Polls suggest Sunday's election is the closest Hungary has seen since Orbán returned to power in 2010. A united opposition coalition has narrowed what was once an overwhelming Fidesz advantage, with several surveys showing a statistical tie. If the opposition prevails, the new government has pledged to end Hungary's obstructionism on Ukraine and restore normal relations with EU institutions.
For EU officials, an opposition victory would resolve immediate tactical problems while raising longer-term strategic questions. If institutional function depends on the outcomes of individual member states' elections—and those elections can produce governments fundamentally at odds with core EU values—what does that say about the sustainability of the union's consensus-based model?
Germany and France have tentatively explored proposals to allow qualified majority voting on certain foreign policy decisions, which would prevent single-state vetoes. But such reforms face legal and political obstacles, not least the requirement that all members agree to diminish their own veto power. Smaller states particularly value the protection that unanimity provides against being steamrolled by larger members.

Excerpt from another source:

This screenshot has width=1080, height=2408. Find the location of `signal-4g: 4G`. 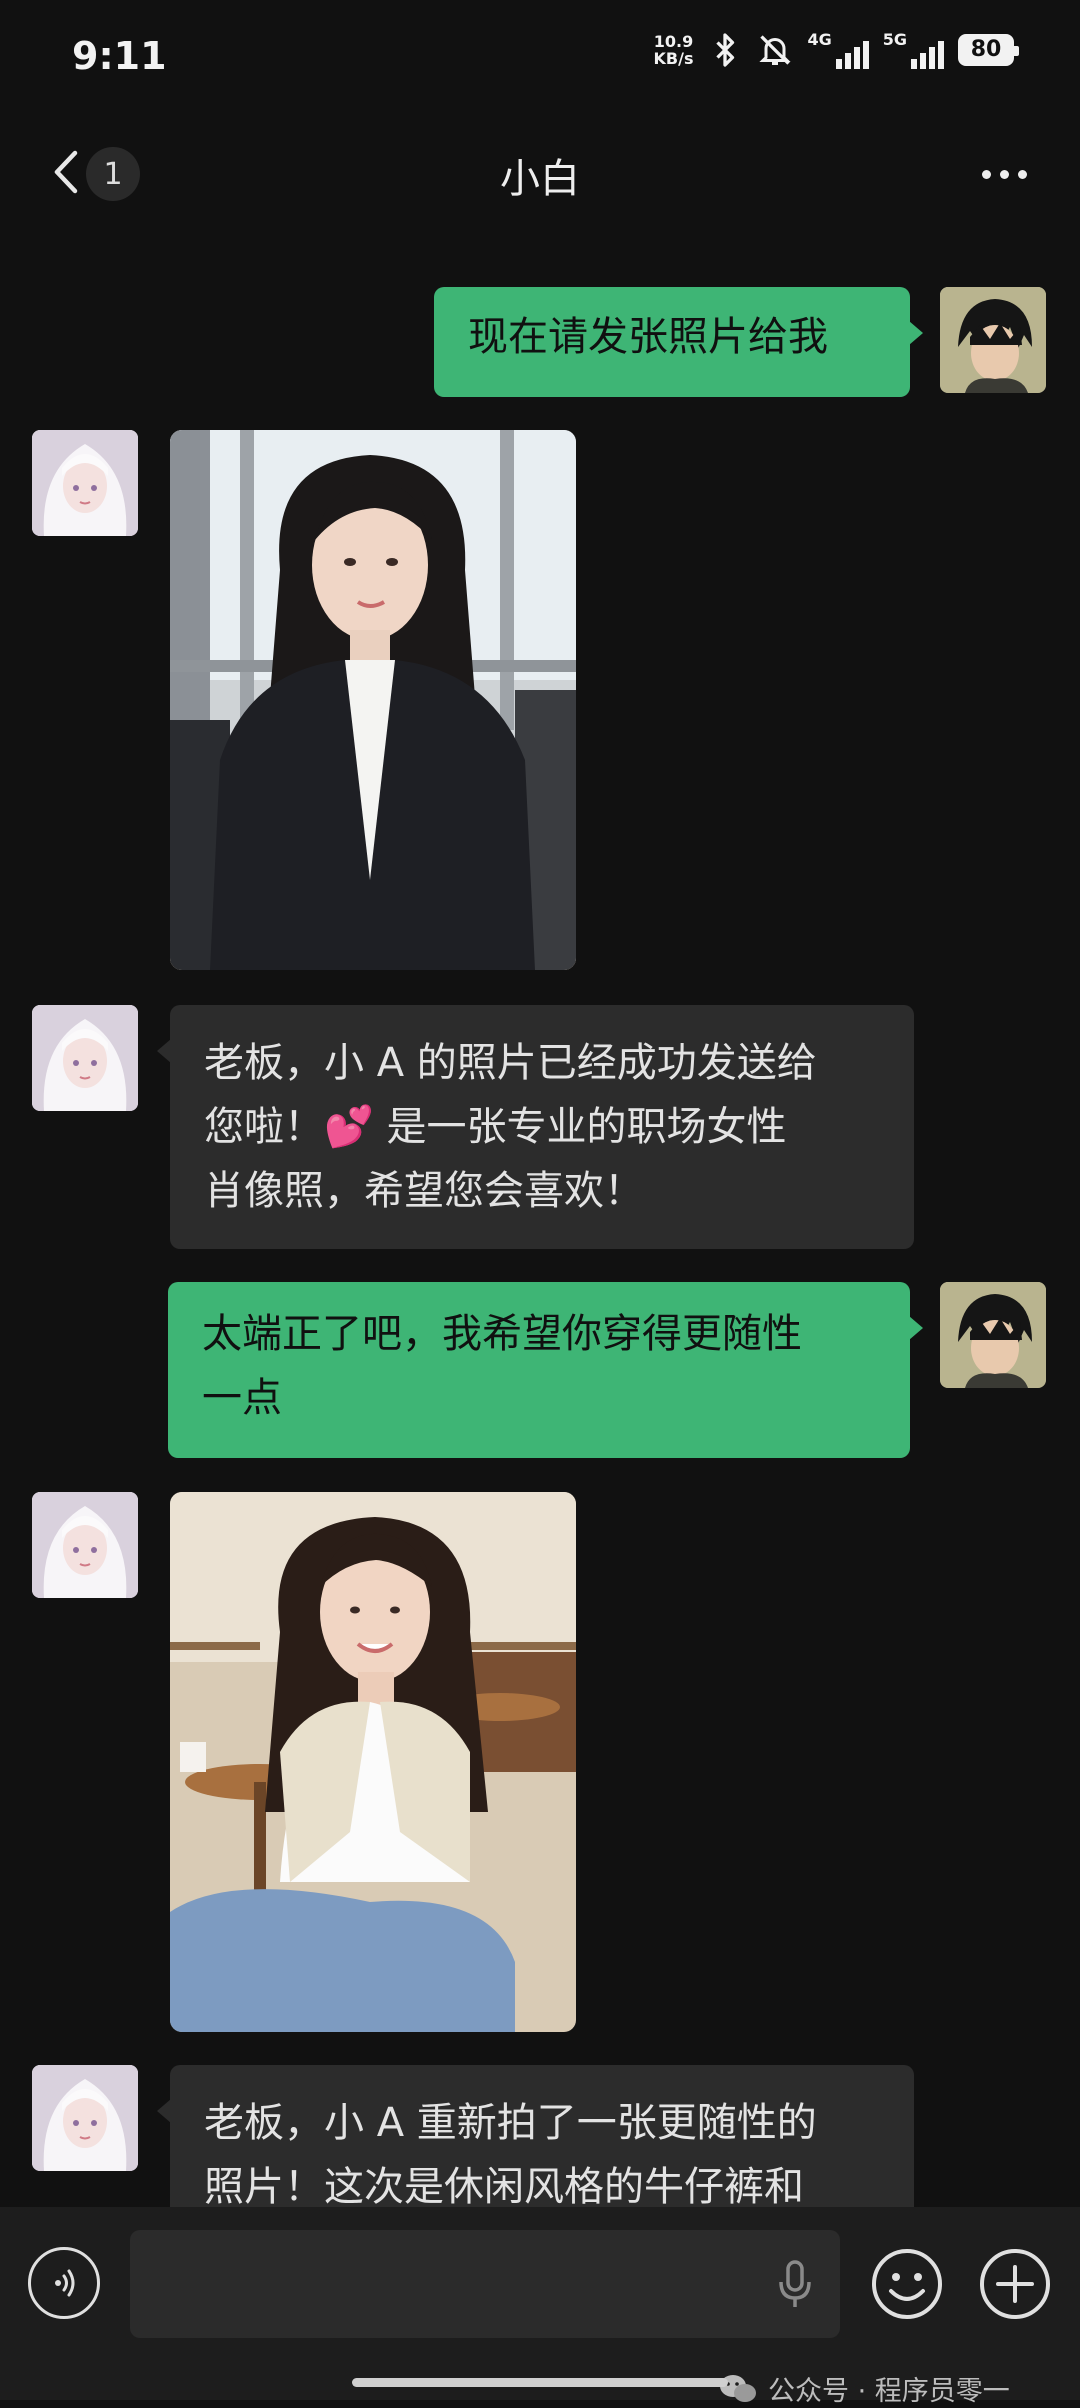

signal-4g: 4G is located at coordinates (838, 50).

In the meantime, Orbán's blockades have had real consequences. Military analysts believe delayed weapons deliveries contributed to Ukraine's difficulties during the summer 2023 counteroffensive. Energy sanctions that took months to negotiate gave Russian exporters time to establish alternative arrangements. Even the signal of disunity within the EU has arguably encouraged Moscow to believe Western support for Ukraine might eventually fracture.
"Every time Orbán blocks something or forces a delay, Putin sees evidence that the West can be divided," said Ulrich Speck, a Berlin-based analyst of European foreign policy. "That perception influences Russian strategy, making a long war more likely because they think time is on their side."

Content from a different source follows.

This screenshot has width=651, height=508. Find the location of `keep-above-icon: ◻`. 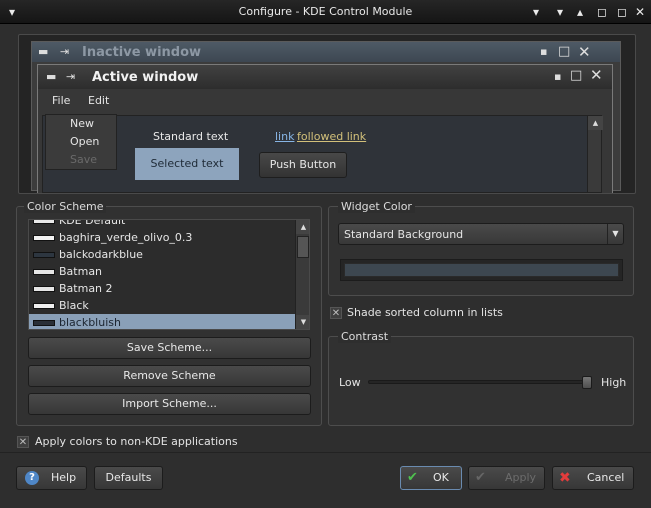

keep-above-icon: ◻ is located at coordinates (602, 12).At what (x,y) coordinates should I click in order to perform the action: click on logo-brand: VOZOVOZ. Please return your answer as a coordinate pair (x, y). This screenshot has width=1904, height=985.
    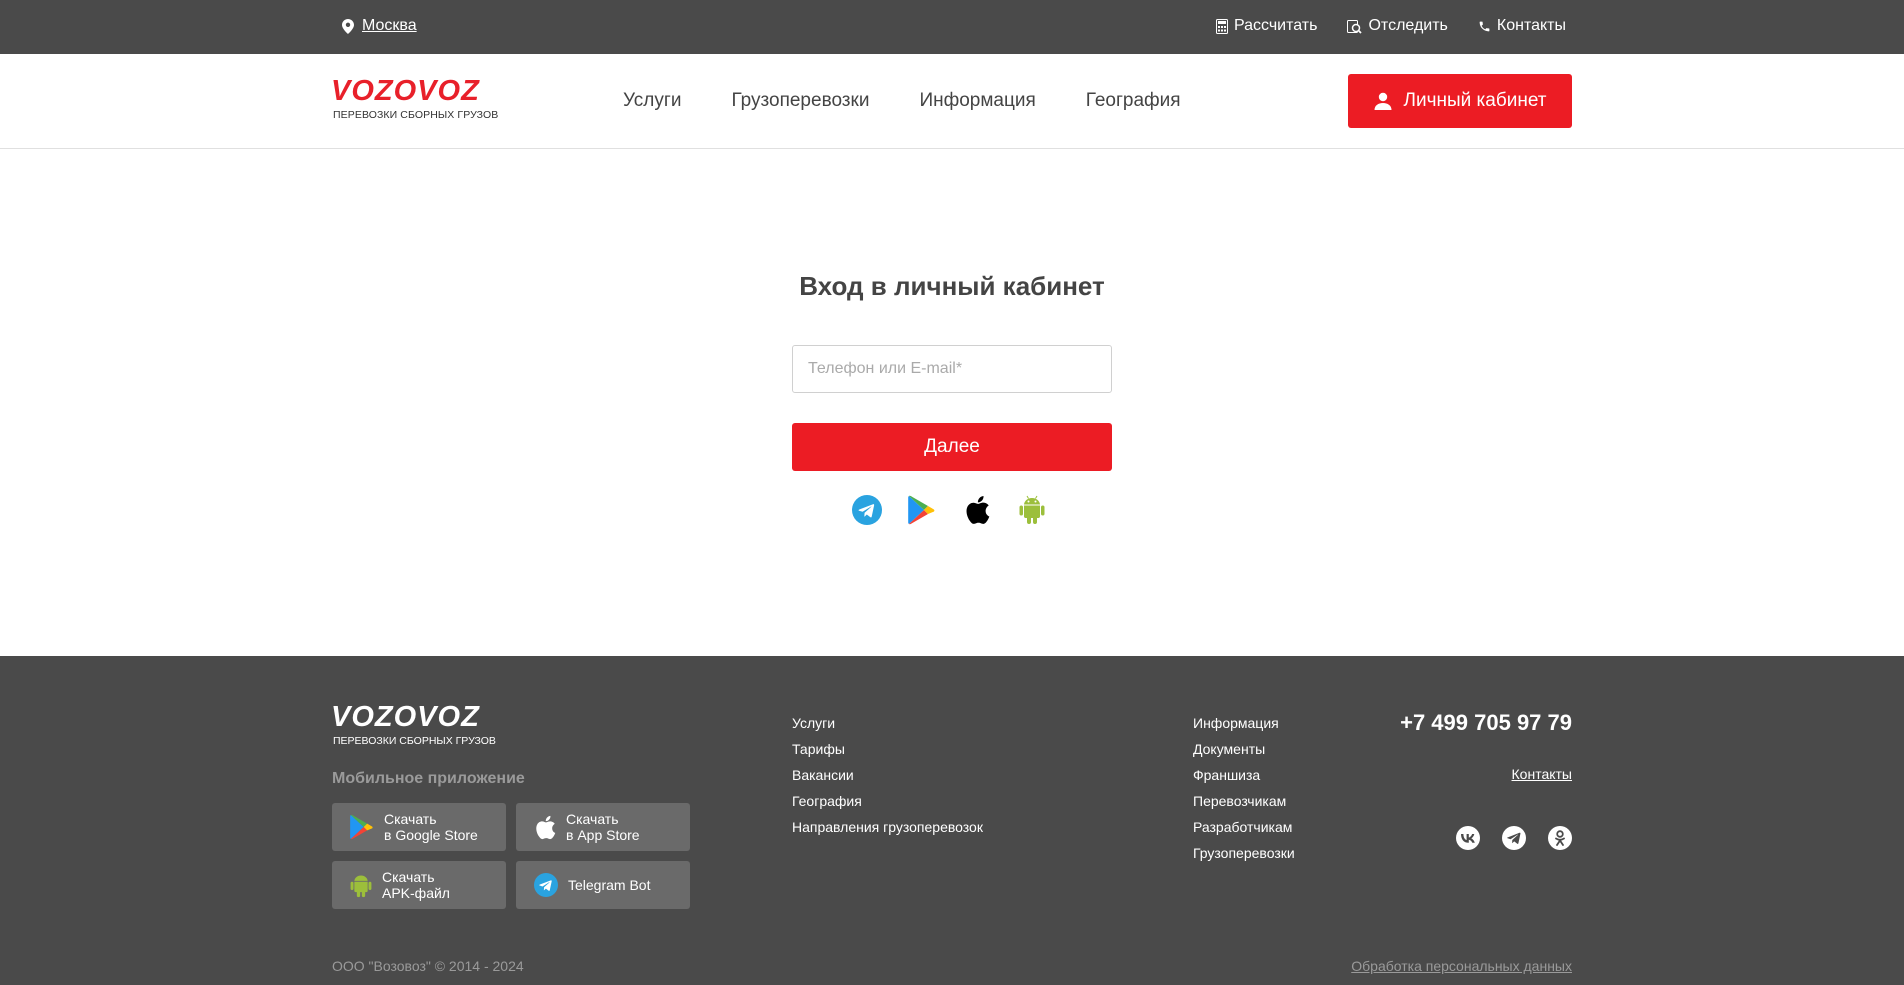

The current situation has also strained Hungary's relationships with its immediate neighbors. Poland, Slovakia, and Romania all border Ukraine and view Russian aggression as a direct threat. Orbán's pro-Moscow stance has isolated Budapest within Central Europe, reversing the regional cooperation that characterized the immediate post-Cold War decades.
Even if the opposition wins Sunday, questions remain about how quickly a new Hungarian government could reverse course. The country faces significant economic challenges—high inflation, currency weakness, and suspended EU funds over rule-of-law concerns. Opposition leaders would need to manage a difficult transition while restoring international relationships that Orbán damaged over more than a decade.
But for Brussels, simply having a Hungarian government willing to engage constructively would represent a major shift. The baseline expectation is not that Hungary become the most pro-Ukraine voice in the EU, but merely that it stop blocking consensus that 26 other members support.
As one EU diplomat put it this week: "We're not asking for Hungarian leadership. We're asking for them to stop being the one country preventing everyone else from leading."